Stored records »
= Beginning of Section =

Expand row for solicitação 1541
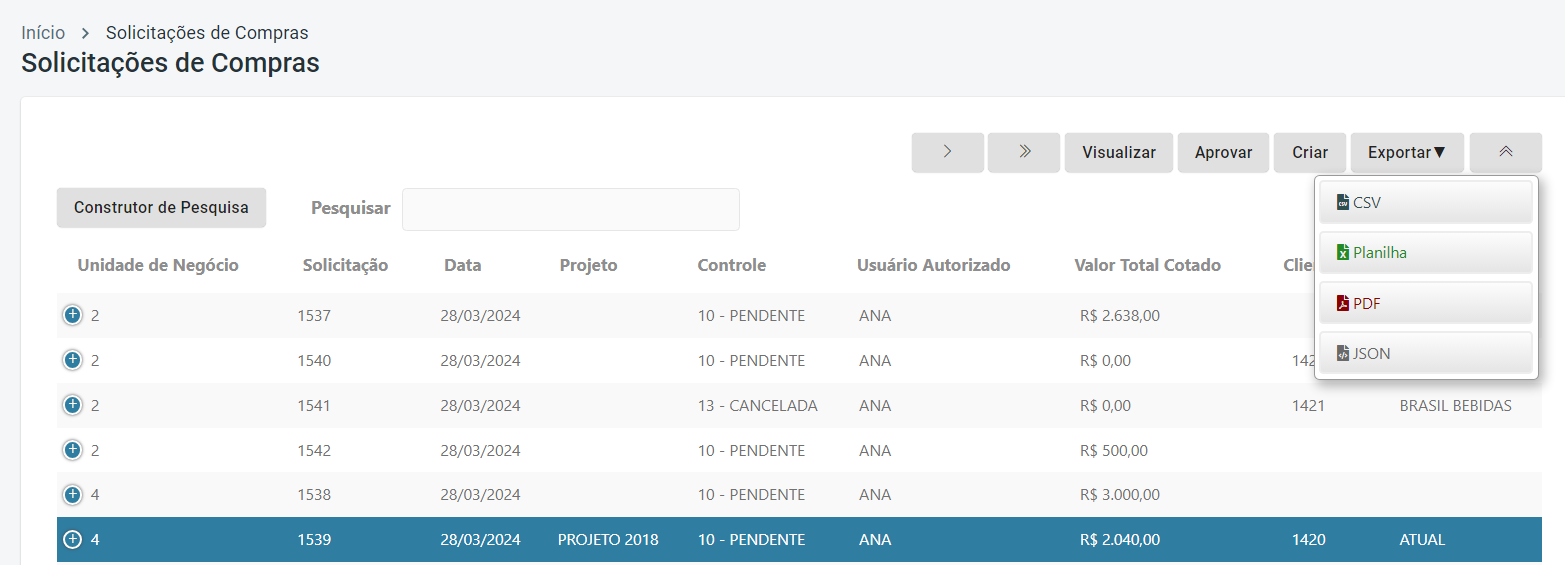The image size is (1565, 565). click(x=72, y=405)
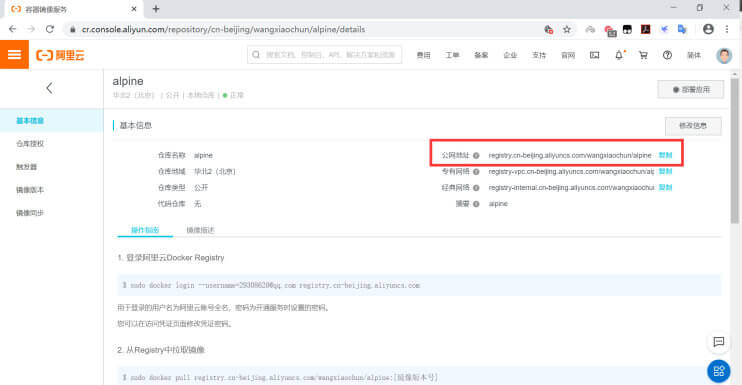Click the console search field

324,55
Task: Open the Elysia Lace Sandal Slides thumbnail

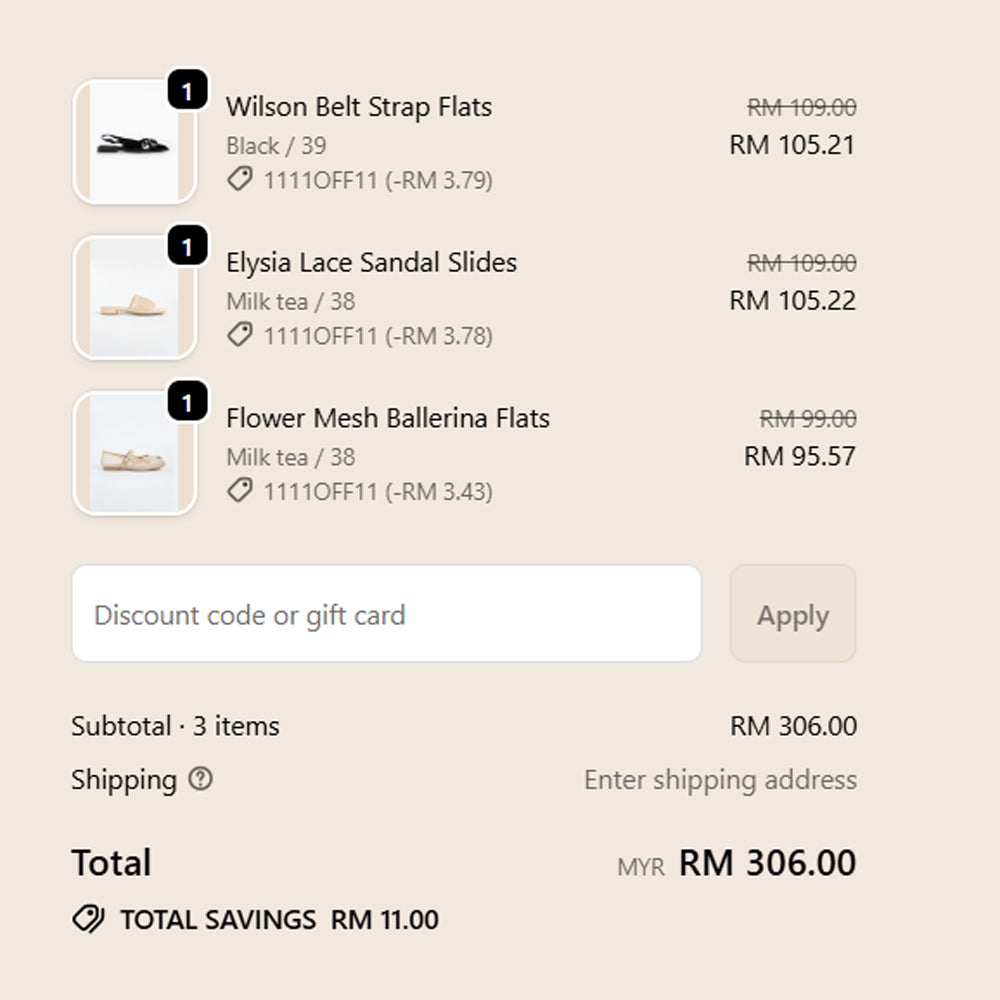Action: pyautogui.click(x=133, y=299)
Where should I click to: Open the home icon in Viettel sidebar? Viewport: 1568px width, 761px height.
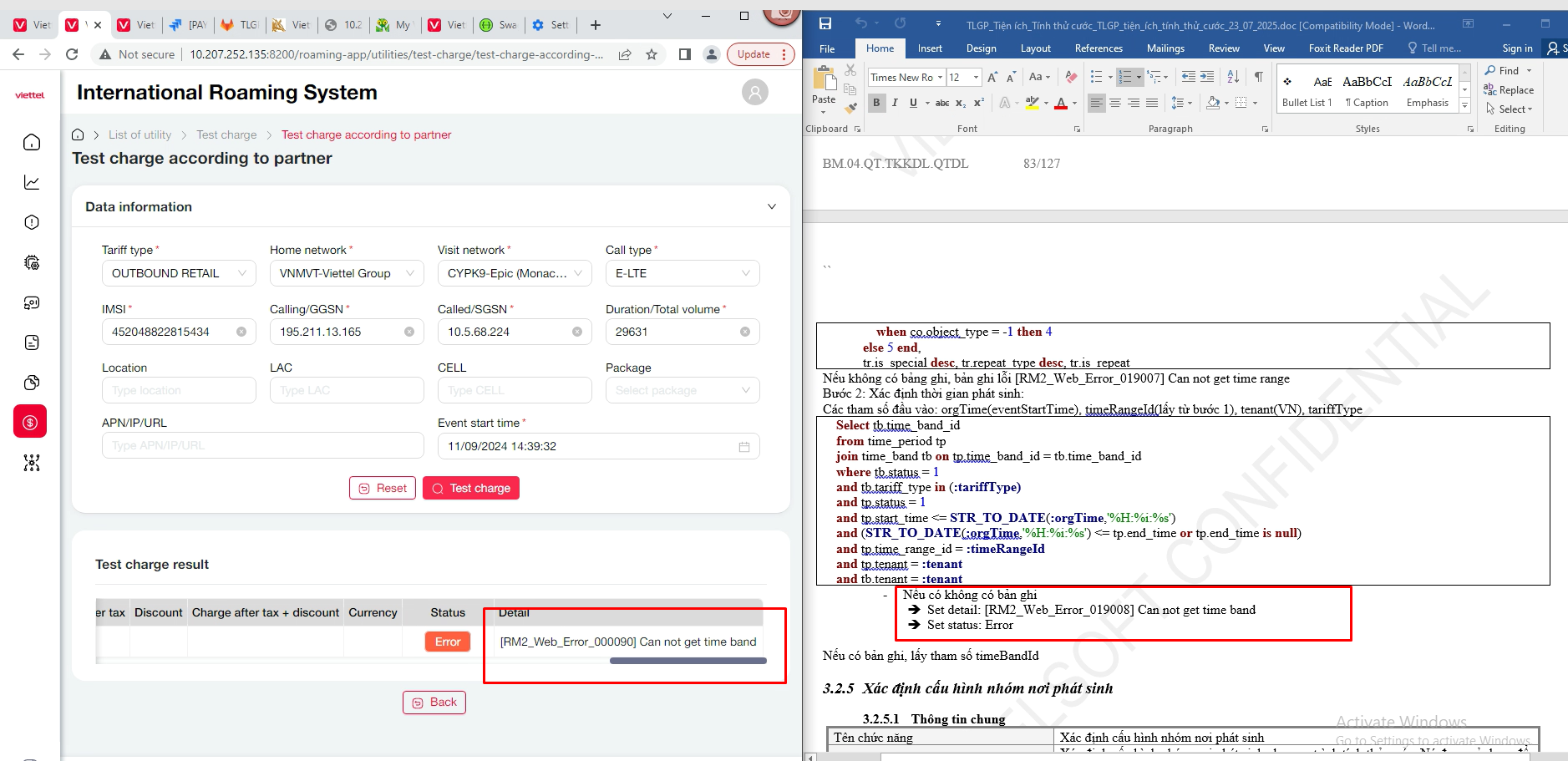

= End of Section =

What you are asked to do »
The expected answer is an exact copy of the lines from the one containing "Task: Open the" through the last line of the entries above, both included, without pictures.

Solution for this task »
Task: Open the Elysia Lace Sandal Slides thumbnail

Action: pyautogui.click(x=133, y=299)
Where should I click to: Open the home icon in Viettel sidebar? Viewport: 1568px width, 761px height.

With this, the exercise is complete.